Entries excerpted from a collection:
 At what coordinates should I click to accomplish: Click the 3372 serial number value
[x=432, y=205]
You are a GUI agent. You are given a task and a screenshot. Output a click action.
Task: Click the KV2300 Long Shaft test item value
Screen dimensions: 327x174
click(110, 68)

* PROBLEM STATEMENT *
Reproduce every one of the entries above line for line, without changing a single character.

* SOLUTION FOR THIS TASK *
 At what coordinates should I click to accomplish: Click the 3372 serial number value
[x=432, y=205]
You are a GUI agent. You are given a task and a screenshot. Output a click action.
Task: Click the KV2300 Long Shaft test item value
Screen dimensions: 327x174
click(110, 68)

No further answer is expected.